** INSTRUCTIONS **
(1) According to the CIAN parser notebook, how many flat links does len(links) return?
(2) Reproduce the part of the CIAN parser notebook that opens with the words containing "## Loading flat" and closes with "search_page = requests.get(page_url)".

# CIAN parser by Elsakova Anna

Loading libraries

In [25]:
import requests
import re
from bs4 import BeautifulSoup
import pandas as pd
import math
import time

In [8]:
def html_stripper(text):
    return re.sub('<[^<]+?>', '', str(text))

In [9]:
page = 1

## Find links to site

In [10]:
all_flats = 'http://www.cian.ru/cat.php?deal_type=sale&engine_version=2&offer_type=flat&p={}&region=1&room1=1&room2=1&room3=1&room4=1&room5=1&room6=1&room7=1&room9=1'

## Loading flat links 

In [11]:
#WARNING! More pages
links = []
for page in range(1,30):
    page_url =  all_flats.format(page)

    search_page = requests.get(page_url)
    search_page = search_page.content
    search_page = BeautifulSoup(search_page, 'lxml')

    flat_urls = search_page.findAll('div', attrs = {'ng-class':"{'serp-item_removed': offer.remove.state, 'serp-item_popup-opened': isPopupOpen}"})
    flat_urls = re.split('http://www.cian.ru/sale/flat/|/" ng-class="', str(flat_urls))

    for link in flat_urls:
        if link.isdigit():
            links.append(link)

In [12]:
len(links)

812

## Parsing begins!

### Flat URL number and ordinal number

In [13]:
#for each flat remember it's url number and ordinal number
flats_info = [{'Flat URL': links[i],'N': i} for i in range(len(links))]
flats_info[0:3]

[{'Flat URL': '150197606', 'N': 0},
 {'Flat URL': '150514886', 'N': 1},
 {'Flat URL': '150072433', 'N': 2}]

There are some functions that we would need for parsing information

In [34]:
#this function distinguish a number (or no information) in a string
def parse_quantitative_info( string ):
    #print(string)
    num = re.search(r'([–0-9,]+)', string)

** RECORDED INFORMATION **
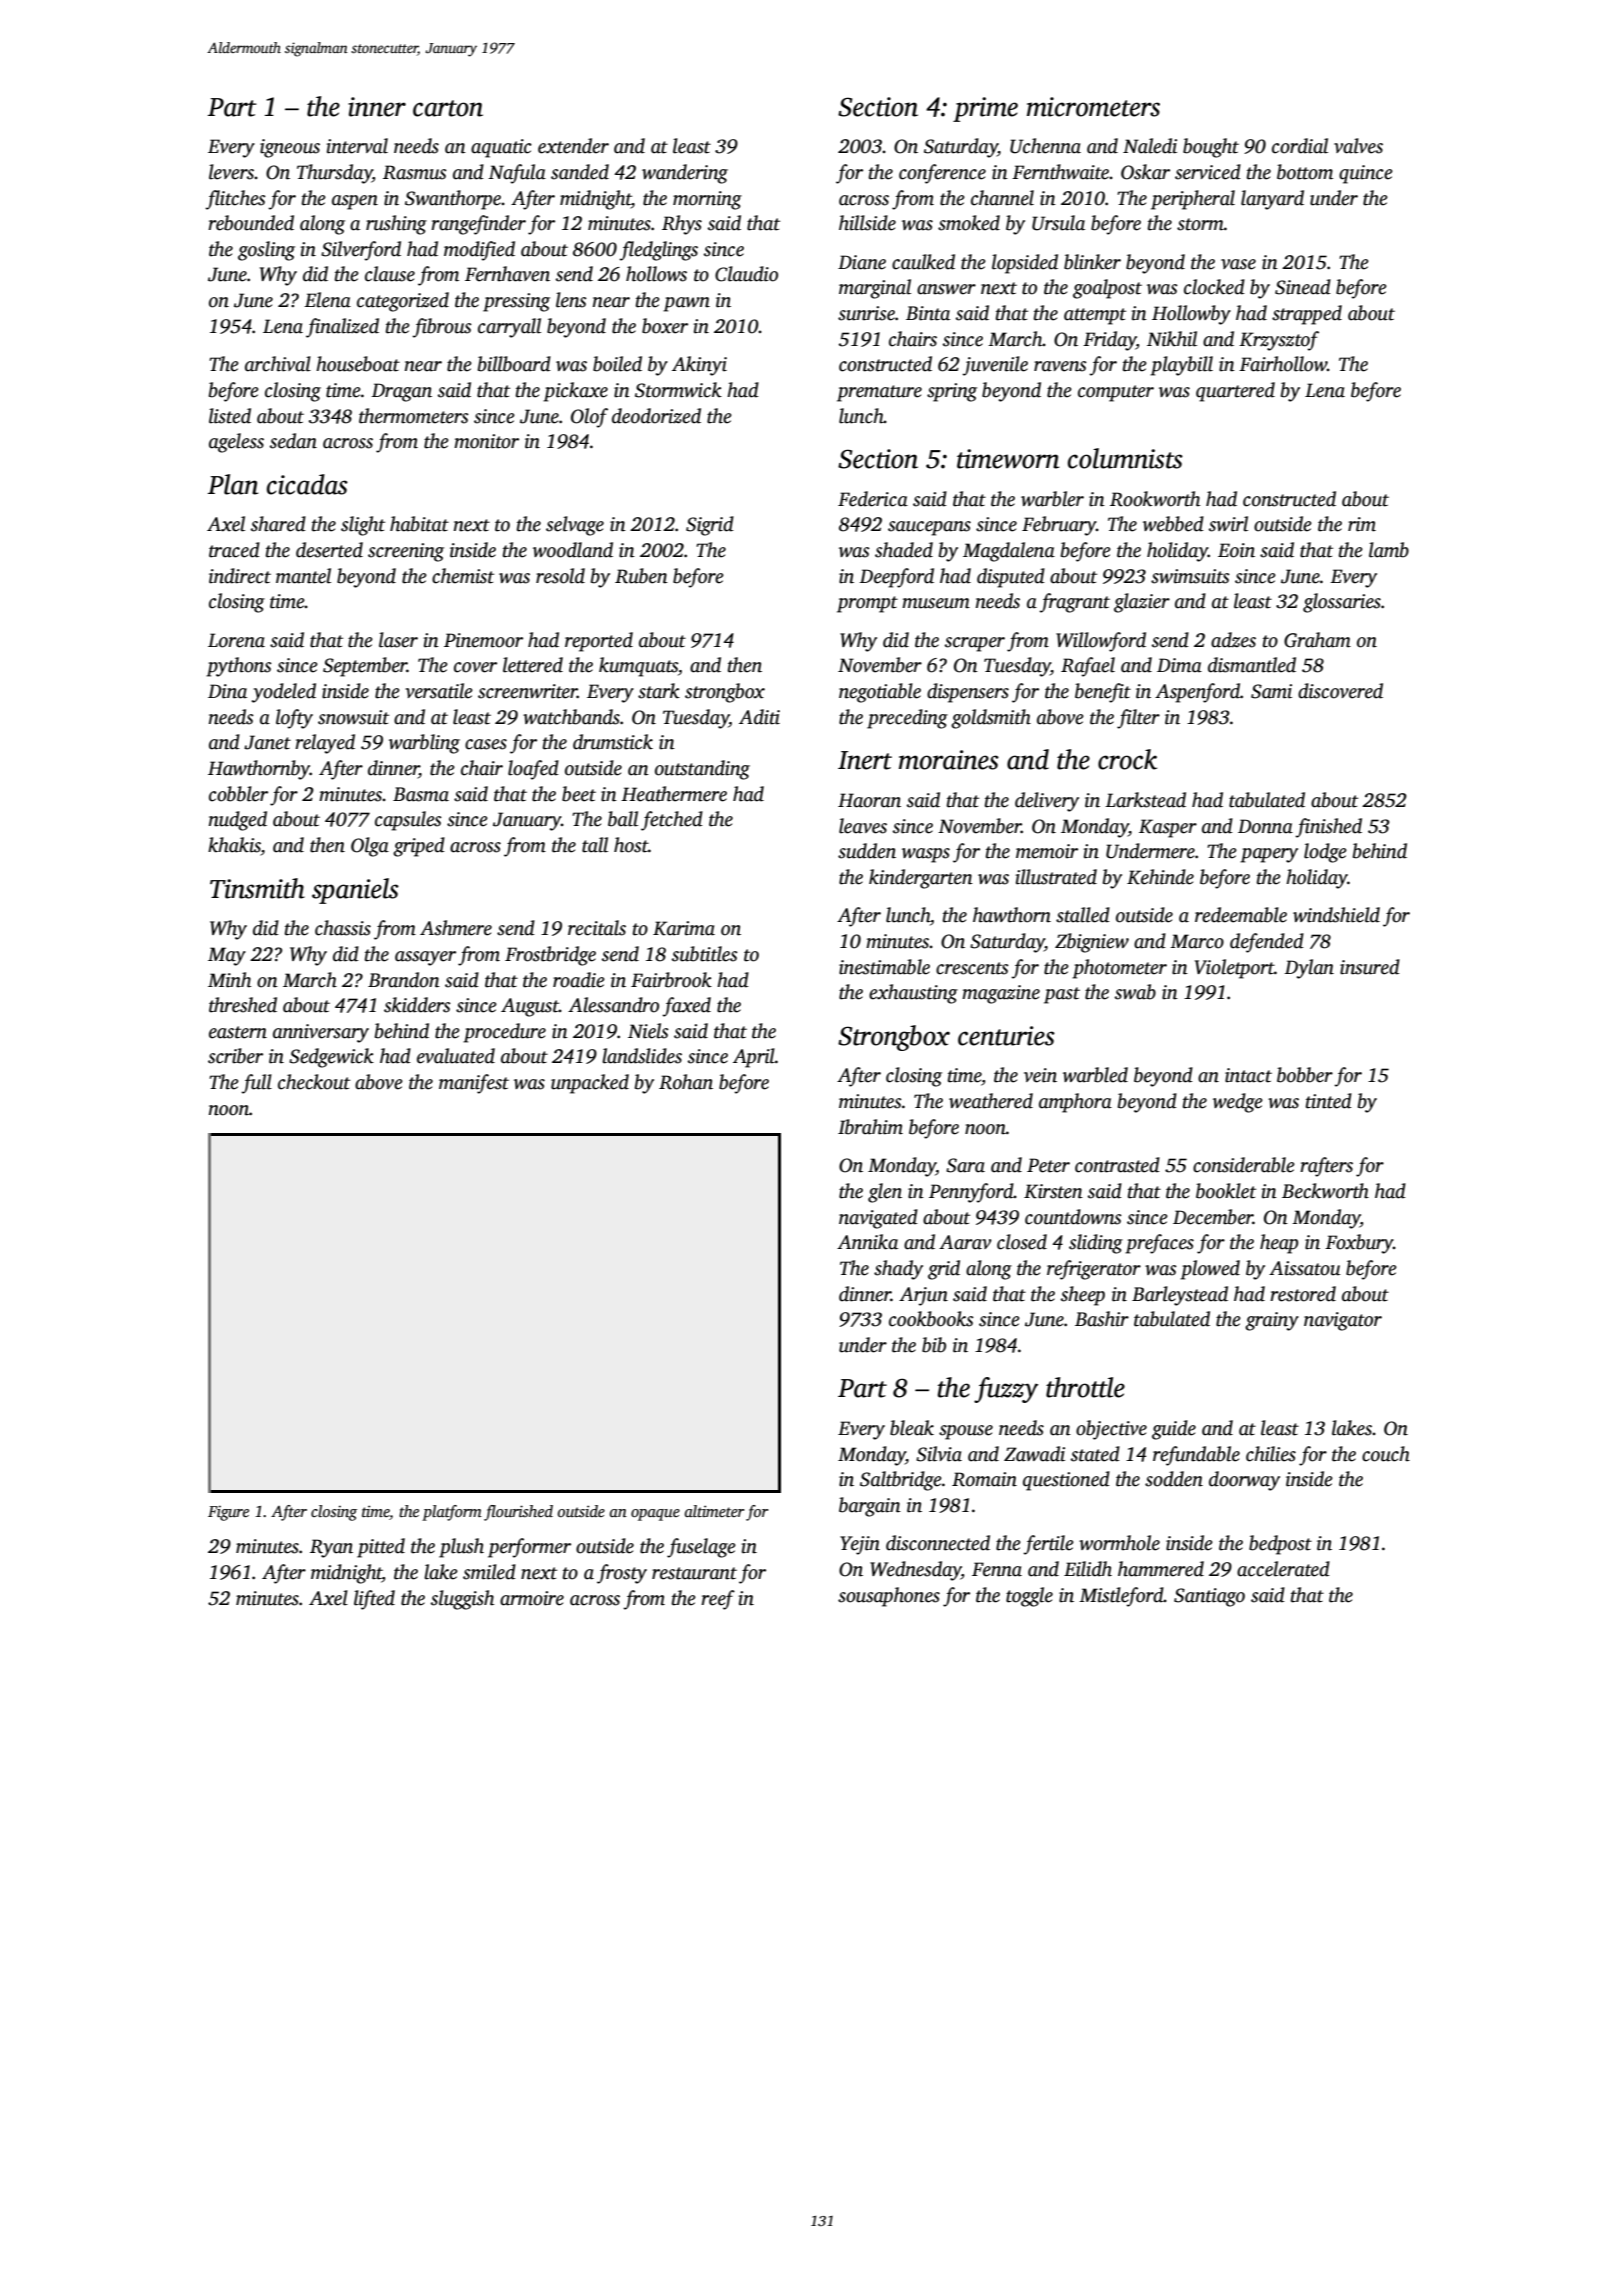  I want to click on lodge, so click(1325, 853).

** THE REPLIES **
(1) 812

(2)
## Loading flat links 

In [11]:
#WARNING! More pages
links = []
for page in range(1,30):
    page_url =  all_flats.format(page)

    search_page = requests.get(page_url)